In some embodiments, the system (100) may further comprise a first temperature sensor (410) operatively coupled to the enzyme outlet (112) of the microfluidic digestion device (110), and a second temperature sensor (420) operatively coupled to the enzyme inlet (114) of the microfluidic digestion device (110), each configured to measure a temperature of the tissue sample. The first temperature sensor (410) and the second temperature sensor (420) may be operatively coupled to the computing device (130). In some embodiments, the tissue sample may comprise a collection of cells from a tumor, a liver, a kidney, a heart, a spleen, or any sample of organic animal cells.
In some embodiments, the system (100) may further comprise a heating pad (500) operatively coupled to the microfluidic digestion device (110) and the computing device (130), configured to heat the interior of the microfluidic digestion device (110). The memory component may further comprise computer-readable instructions for accepting the temperature of the tissue sample from the first temperature sensor (410) and the second temperature sensor (420) and adjusting, by the heating pad (500), the temperature of the interior of the microfluidic digestion device (110) if the temperature of the tissue sample is below a minimum temperature or above a maximum temperature.
Referring now to
The present invention features a microfluidic system (100) for processing a tissue sample. The system (100) may comprise a microfluidic digestion device (110) comprising an outlet (116), and a flow loop comprising a tissue chamber configured to hold the tissue sample. The system (100) may further comprise a camera (120) visually coupled to an interior of the microfluidic digestion device (110), configured to generate a stream of data comprising visual data of the tissue sample within the interior of the microfluidic digestion device (110). The system (100) may further comprise a computing device (130) communicatively coupled to the camera (120), comprising a processor capable of executing computer-readable instructions, and a memory component operatively coupled to the processor comprising computer-readable instructions for accepting the stream of data from the camera (120) as a plurality of images and calculating, for each image of the plurality of images, an intensity of a red value of the tissue sample. The system (100) may further comprise a microfluidic disaggregation device (150) comprising an inlet fluidly coupled to the outlet (116) of the microfluidic digestion device (110), an outlet, and a flow loop defined between the inlet of the microfluidic disaggregation device (150) and the outlet of the microfluidic disaggregation device (150), and a collection chamber (170) fluidly coupled to the outlet of the microfluidic disaggregation device (150).

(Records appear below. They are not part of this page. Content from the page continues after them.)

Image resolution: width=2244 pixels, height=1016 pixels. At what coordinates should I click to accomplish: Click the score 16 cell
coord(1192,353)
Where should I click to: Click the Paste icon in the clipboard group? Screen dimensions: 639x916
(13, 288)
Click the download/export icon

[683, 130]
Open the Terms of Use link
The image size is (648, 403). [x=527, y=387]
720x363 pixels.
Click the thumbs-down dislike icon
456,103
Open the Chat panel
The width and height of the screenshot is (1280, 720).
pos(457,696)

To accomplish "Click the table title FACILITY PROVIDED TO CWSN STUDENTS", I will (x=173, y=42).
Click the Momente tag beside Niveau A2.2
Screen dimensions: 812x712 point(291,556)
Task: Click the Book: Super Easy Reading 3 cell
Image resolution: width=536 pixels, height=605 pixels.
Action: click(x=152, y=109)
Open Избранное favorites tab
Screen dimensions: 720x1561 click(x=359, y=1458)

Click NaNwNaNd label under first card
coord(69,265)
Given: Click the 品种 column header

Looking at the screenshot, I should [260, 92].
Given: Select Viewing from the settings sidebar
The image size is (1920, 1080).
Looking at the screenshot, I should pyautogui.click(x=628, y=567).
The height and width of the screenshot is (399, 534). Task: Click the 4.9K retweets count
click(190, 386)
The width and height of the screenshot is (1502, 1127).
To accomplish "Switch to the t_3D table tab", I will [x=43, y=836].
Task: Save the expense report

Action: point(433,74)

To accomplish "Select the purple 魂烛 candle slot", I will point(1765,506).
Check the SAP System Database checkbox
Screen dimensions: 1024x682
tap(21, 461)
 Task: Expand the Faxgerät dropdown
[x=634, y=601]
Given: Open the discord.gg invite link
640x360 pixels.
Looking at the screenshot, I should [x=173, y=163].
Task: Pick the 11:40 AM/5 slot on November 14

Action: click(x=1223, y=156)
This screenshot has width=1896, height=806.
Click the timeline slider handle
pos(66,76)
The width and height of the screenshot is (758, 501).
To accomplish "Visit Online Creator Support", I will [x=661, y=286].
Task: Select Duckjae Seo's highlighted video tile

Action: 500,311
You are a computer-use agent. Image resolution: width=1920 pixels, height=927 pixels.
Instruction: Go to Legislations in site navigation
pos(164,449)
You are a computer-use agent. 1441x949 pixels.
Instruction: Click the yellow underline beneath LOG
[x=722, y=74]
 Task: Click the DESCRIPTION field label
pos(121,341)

In some embodiments, the camera (120) may be mounted above the microfluidic digestion device (110). In some embodiments, the system (100) may further comprise one or more lighting fixtures disposed within the microfluidic digestion device (110), configured to minimize shadows and reflections within the microfluidic digestion device (110). In some embodiments, the system (100) may further comprise a pressure sensor (300) operatively coupled to the outlet (116) of the microfluidic digestion device (110) and the computing device (130), configured to measure a pressure value within the microfluidic digestion device (110).
In some embodiments, the system (100) may further comprise a temperature sensor operatively coupled to the outlet (116) of the microfluidic digestion device (110), configured to measure the temperature of the tissue sample, wherein the temperature sensor is operatively coupled to the computing device (130). In some embodiments, the system (100) may further comprise a heating pad (500) operatively coupled to the microfluidic digestion device (110) and the computing device (130), configured to heat the interior of the microfluidic digestion device (110). The memory component may further comprise computer-readable instructions for accepting the temperature of the tissue sample from the temperature sensor and adjusting, by the heating pad (500), the temperature of the interior of the microfluidic digestion device (110) if the temperature of the tissue sample is below a minimum temperature or above a maximum temperature.
The computer system can include a desktop computer, a workstation computer, a laptop computer, a netbook computer, a tablet, a handheld computer (including a smartphone), a server, a supercomputer, a wearable computer (including a SmartWatchTM), or the like and can include digital electronic circuitry, firmware, hardware, memory, a computer storage medium, a computer program, a processor (including a programmed processor), an imaging apparatus, wired/wireless communication components, or the like. The computing system may include a desktop computer with a screen, a tower, and components to connect the two. The tower can store digital images, numerical data, text data, or any other kind of data in binary form, hexadecimal form, octal form, or any other data format in the memory component. The data/images can also be stored in a server communicatively coupled to the computer system. The images can also be divided into a matrix of pixels, known as a bitmap that indicates a color for each pixel along the horizontal axis and the vertical axis. The pixels can include a digital value of one or more bits, defined by the bit depth. Each pixel may comprise three values, each value corresponding to a major color component (red, green, and blue). The size of each pixel in data can range from 8 bits to 24 bits. The network or a direct connection interconnects the imaging apparatus and the computer system.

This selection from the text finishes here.